La notation mathématique, foncteur ou esquisse, suppose des objets bien définis, donnés à l’avance. Ce sont des abstractions du monde réel, du monde où nous vivons et agissons. Il est donc logiquement fondamental et plus simple de décrire l’action. Le postulat P2 que l’être est mouvement va prendre tout son sens. La transition d’un état à un autre se décrit par un assemblage de gestes. Comme pour la perception, on peut décrire deux couches correspondant aux deux états, mais chacune de ces couches doit être saisie, recueillie, elle découle d’une exploration, d’un mouvement de cueillette, donc d’un geste qui effectue la genèse de l’état.
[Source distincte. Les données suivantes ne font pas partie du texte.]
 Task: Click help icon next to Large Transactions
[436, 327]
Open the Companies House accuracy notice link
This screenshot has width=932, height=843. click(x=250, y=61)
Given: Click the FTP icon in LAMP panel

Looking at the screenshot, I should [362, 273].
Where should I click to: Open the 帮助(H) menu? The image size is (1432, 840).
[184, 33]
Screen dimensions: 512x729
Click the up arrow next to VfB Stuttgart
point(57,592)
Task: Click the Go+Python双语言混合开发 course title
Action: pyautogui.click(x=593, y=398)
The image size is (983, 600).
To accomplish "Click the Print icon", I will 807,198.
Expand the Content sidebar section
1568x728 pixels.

Puisque le jugement associe une perception sensorielle et une perception de récognition, une action peut être considérée comme associant deux gestes : “la connexion des choses retentit sur la connexion de l’esprit“ [Châtelet 93:30], ces connexions sont parallèles au sensoriel et à la recognition pour la perception. On peut aussi voir les deux gestes ainsi :

1. le geste se basant sur l’existant, qui le recueille et le forme, et 2. le geste qui explore l’avenir et esquisse le but désiré.

Les termes du grec ancien confirment cette vue : saisir, cueillir signifie aussi assembler [Deniau 08:18], donc saisir quelque chose signifie effectuer un mouvement tournant, c’est un geste.

Ainsi, au lieu de voir le mouvement comme un saut d’un état à un autre, on peut décrire les états comme des mouvements stabilisés. La suspension n’est pas tant éphémère que ce qui se joue au sein du stable.